I would seriously consider putting castellated edges and suitable pads for extra signals on the underside of the Teensy 3.1++, and to pick a couple potential mid-volume customers to get feedback on the idea/design. If this feature turns out to be a winner, you could think about a Teensy 3.1 rev with castellated edges.

PaulStoffregen
07-17-2015, 09:56 PM
Over the last 4 years, we've tried several different panel designs. The one you see in that photo is relatively new, and I believe it's the first one we've ever used that is actually working very well. Getting to this point has taken a lot of work, many incremental improvements. This may sound easy, but let me tell you, it's quite difficult to accomplish as a small company (or even a big one) while dealing with the constant challenge of scheduling purchasing and production, and keeping up with same-day shipping, and customer service, and sometime even developing new stuff. Quality improvements are particularly challenging, because of the long lag times from initial design, through the purchasing and production cycle, and then more lag because customers waiting for products or unanswered email and forum messages are always more urgent.

With too much tab routing and too many slots, the panel loses rigidity and vibrates during high speed pick & place assembly. Obviously others are making their boards with hardly any mechanical connection from the board to its panel.
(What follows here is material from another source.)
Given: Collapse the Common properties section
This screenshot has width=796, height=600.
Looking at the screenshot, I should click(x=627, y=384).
Maybe they have finely turned assembly? Maybe they're experiencing lower first pass yield and enduring more rework (which is cheaper in China). From everything I've experienced over the last 10 years, I'm pretty sure the later is more likely. Hardly anyone airs such "dirty laundry" in public!

High first pass yield and low tolerance for rework are huge goals for PJRC. Much of that is driven by PJRC's purpose, which is to facilitate developing technology. Dealing with moderate fallout and quality issues is probably a net-win for many companies, if it substantially lowers cost. But I can tell you from years of painful experience, even moderate fallout becomes huge drain on development here at PJRC. It probably is for other too... but how many of the other companies in this market do you see developing so much software relative to their total revenue?
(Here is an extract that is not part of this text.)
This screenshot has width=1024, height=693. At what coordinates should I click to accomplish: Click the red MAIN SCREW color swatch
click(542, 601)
So I'm really reluctant to try a weaker panel design. Teensy3++ will be our first board with a BGA, which makes me doubly fearful of risking a less rigid panel... right after we've *finally* achieved a really good panel design that solves the long-standing problems.
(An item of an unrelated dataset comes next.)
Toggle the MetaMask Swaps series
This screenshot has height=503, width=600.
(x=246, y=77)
I'm also skeptical castellated will improve sales. If you're feeling the Mini54 price is too much, how can you possibly think you'll enjoy the pricing for fully assembled Teensy boards?

EK701
07-18-2015, 06:26 AM
As someone who has dabbled with developing my own Teensy 3.1 PCB for a project I'm working on, but here are my thoughts for a ++:

- If the 3.1 would have had all the pins broken out in a manner where they were easily usable, I wouldn't have even considered building my own (conversely, building my own has been considerably more difficult than I anticipated).
- For a ++ product, a 50% larger form factor is ok, as long as all the pins are broken out in a manner that makes them easy to use
- Please use a processor with built in floating point hardware - M4F or better
- A second SPI bus should be high on the priority list.
- Consider a decent size (128k or better) NVRAM built in. The Adesto CBRAM chips are pretty inexpensive and work well.
- Include the RTC crystal
- Multiple serial ports with FIFO buffer would be useful
- I could see a second DAC being useful

Hope that helps!

stevech
07-18-2015, 07:23 AM
...while dealing with the constant challenge of scheduling purchasing and production, and keeping up with same-day shipping, and customer service, and sometime even developing new stuff. Quality improvements are particularly challenging, because of the long lag times from initial design, through the purchasing and production cycle, and then more lag because customers waiting for products or unanswered email and forum messages are always more urgent.
To grow and expand, one needs to give some of the hats that one wears to others!